In Nxai Pan the landscape is dominated by short, yellow grasses, which turn green with the summer rains; worn down to white soil where zebras have made paths across the pan. This is the finish line for Africa’s little-known but longest migration of mammals, when zebras arrive from the Chobe River to spend their days grazing on new growth during Botswana’s rainy season. At sunset, the view to the horizon is interrupted only by small clusters of acacia thorn, which hide jackals, bat eared foxes and even the occasional brown hyena.

Much of Nxai Pan can be explored in a day, however the real reason to visit is to take a slower pace and watch the waterholes as the wildlife arrives to drink. If you’re lucky, your patience might pay off as a hungry cheetah charges a thirsty springbok, sending a shower of dust over the waterhole.

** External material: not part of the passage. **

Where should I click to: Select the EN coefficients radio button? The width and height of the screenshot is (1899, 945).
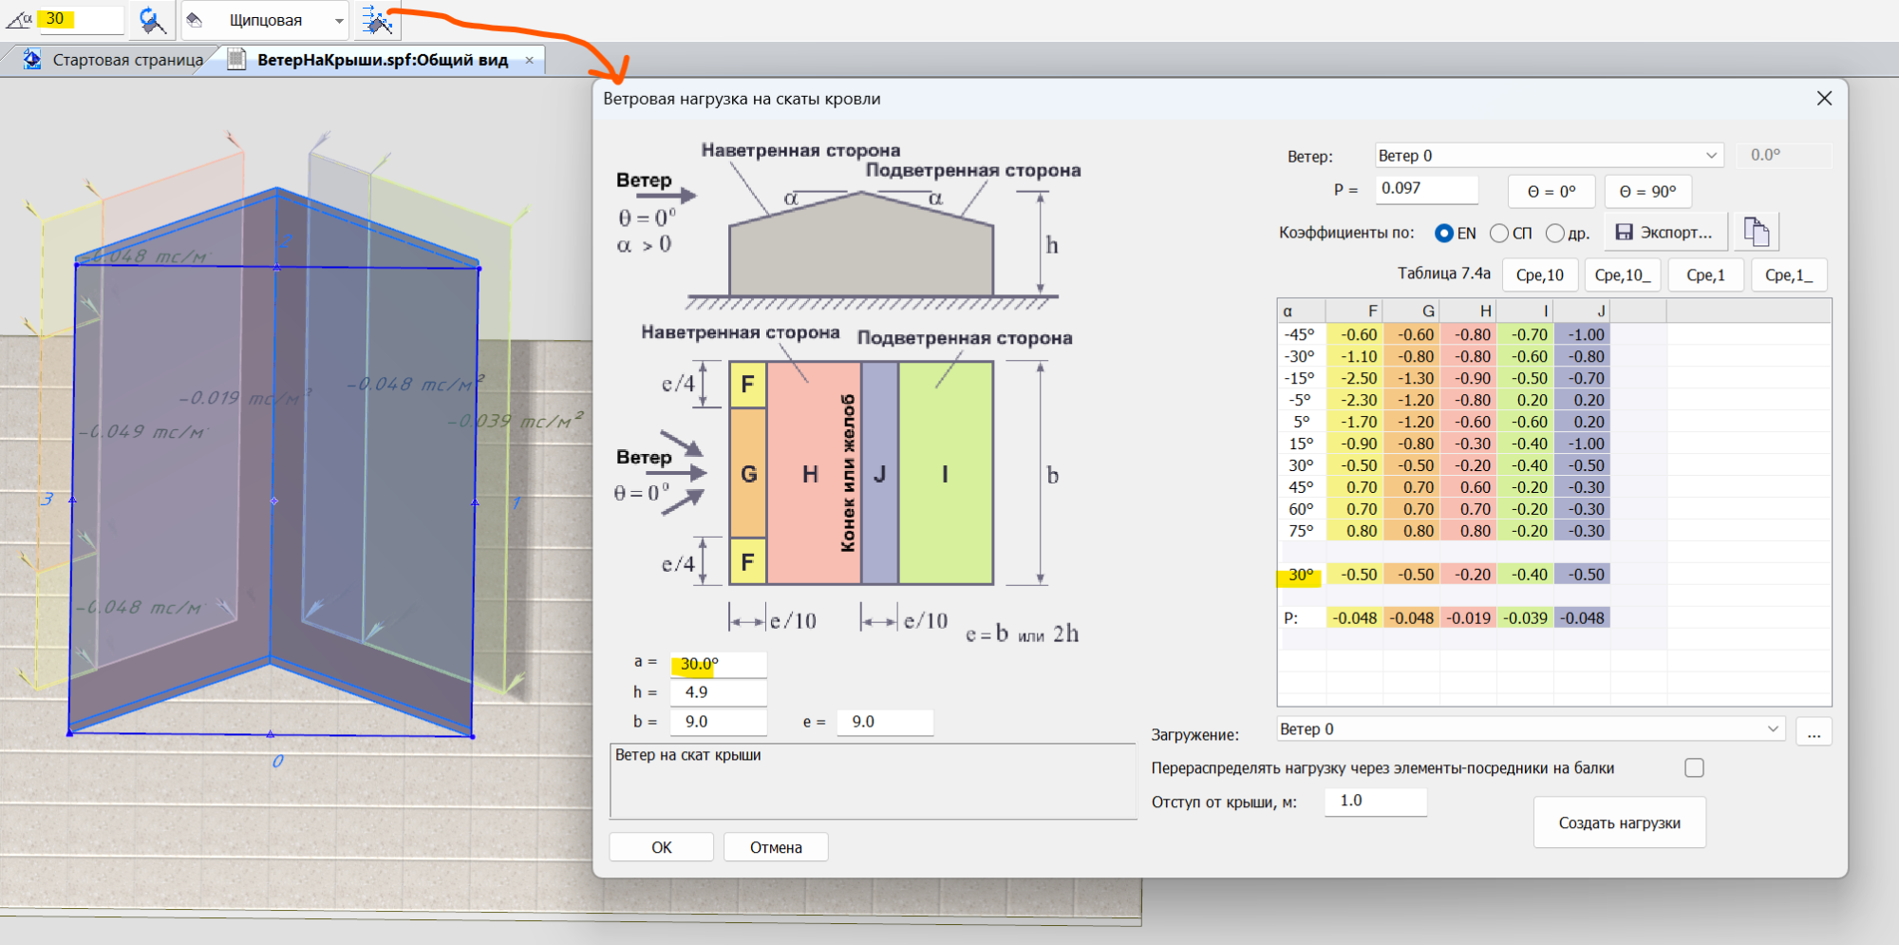coord(1444,233)
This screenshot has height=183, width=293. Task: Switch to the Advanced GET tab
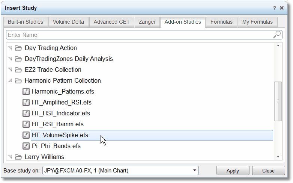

For landscape photographers, the fat and famous Baines’ Baobabs are a half day trip from Nxai Pan itself. The baobabs sit on the edge of Kudiakum Pan, whose salt-encrusted surface provides a small hint of the vast saltpans further south in the Makgadikgadi.

Once the summer rains arrive, Nxai Pan’s dust is washed away and the landscape turns bright and vivid, with hundreds of wildflowers providing the backdrop for the increased predator and prey interactions of the rainy season.